Queer TherapyDonning Rainbow Glasses to Reclaim the Therapist Within
In Honor of Pride Month 2022
This delightful middle-aged gay male couple had just waited too long to do any work on themselves to they had reverted to the bickering they learned from their parents. I could have educated them about couple’s therapy icon John Gottman’s concept of “The Four Horsemen of the Apocalypse” the predictors of divorce: Contempt, Criticism, Stonewalling and Defensiveness. But a little queer birdie landed on my shoulder and told me to grab the pair of Sunglasses a Latina lesbian friend had left behind. The mammoth frames were made in the color of the Rainbow, including the new colors of black and brown, and they had surrounded her face in what seemed to be like angel wings.
I decided to ask one member of the couple to wear these. The anger turned into laugher and then some tears for how they had lost track of their gay love.
“I say this without irony,” one of the man retorted, softening. “There would be no gay movement were it not for Judy.”
He is referring to the fact that when Judy Garland, a beloved icon in the queer community, died on June 22, 1969, from a drug overdose, the trans queens were so distraught by the funeral on June 27, that they drowned their sorrows by going to the Stonewall—and the next day fought the police raid, inciting the Stonewall uprising, and the birth of the modern LGBT liberation movement.
What was he really saying, though, about himself, about his husband, and about his just-disclosed quality to help him open up and, furthermore, to allow him to claim his legacy as a “friend of Dorothy”?
Can that quality, ever so invisible, be studied? How can we better understand this quality?
And can we ask an even more controversial question: Is that quality indigenous to people like him—is this what sets gay people apart from the heterosexual?
Before I go forward with this line of inquiry, I want to take a few steps back from my focus in this book, which is a book for and about the people we today “lesbian,” “gay,” “bisexual,” “transgender,” “intersex,” “queer,” “questioning,” “asexual,” “flexible,” “sapiosexual,” “pansexual” or “label-free”—or, “queer people.” I want to help not just queer people, but all people, even though the book is called Queer Therapy.
It seems to me that all people contain an invisible quality to challenge the straight jacket of conformity.
I would go so far as to say that this quality can be personified—made into a person. A teacher. A friend. A good mother or father. A lover. A guide.
One might argue that the course of a good therapy is aimed to help all people discover within their long-lost humanity a quality as a wiser voice. What once was the sacred office of religion has now been transferred to the therapy office because, only through guided personal self-study, can this very delicate and tender quality be salvaged from trauma, from toxic parenting, from rigid roles and violent suppression. Slowly. Step-by-step.
It is my personal view that LGBTQ people exist in order to aid in this process of discovering this quality—and its cultivation as a voice—for all human beings.
I do not say this to make queer people seem “better” that non-queer people. In fact, they may, in fact, be more burdened. But other cultures, including the Native American culture, celebrated the fact that queer spirit were granted an “extra” quality—which is why they are called “Two Spirit.”
Maybe a lot of great leaders possessed this extra quality: Jesus, Sappho, Plato?
But why does it take only great geniuses and many generations to manifest this quality? The answer is simple. The big stories human beings have been telling for thousands of years suggest that only one form of procreation is needed for the continuation of the tribe. A “male” and a “female” mate to make a baby. That’s how the tribe extends its life. Those stories are not “real.” But people “buy them” even though alternative methods have existed since the dawn of history.

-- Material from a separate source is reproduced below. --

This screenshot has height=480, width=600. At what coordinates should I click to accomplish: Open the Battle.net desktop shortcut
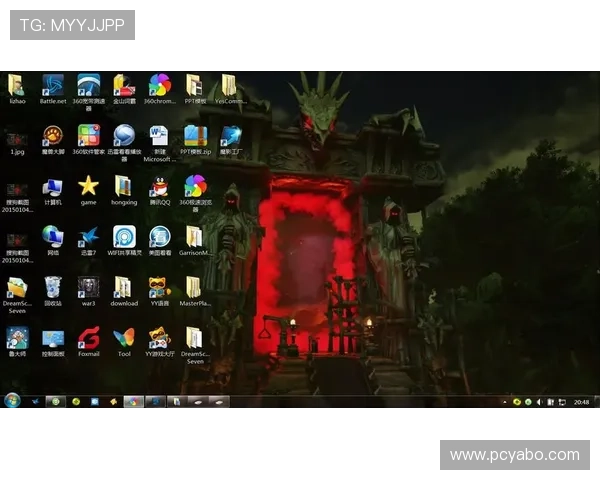(x=53, y=86)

A new myth is needed in which spiritual children are valued at least as much if not more that biological children.
All people possess the quality to break-free from outdated patterns. But the ancient stories keep most men and women trained to be good heterosexuals. This prevents them tuning into the quality that would set them free.
Queer people are forced to challenge the old stories the quality to listen to the true self speaks rather loudly—for reasons we do not fully understand. Maybe it is something about the transformational power about homosexual, bisexual and gender variant love that releases the genie in the bottle with the power to break the chains of the straight-jackets into which all of us are born into?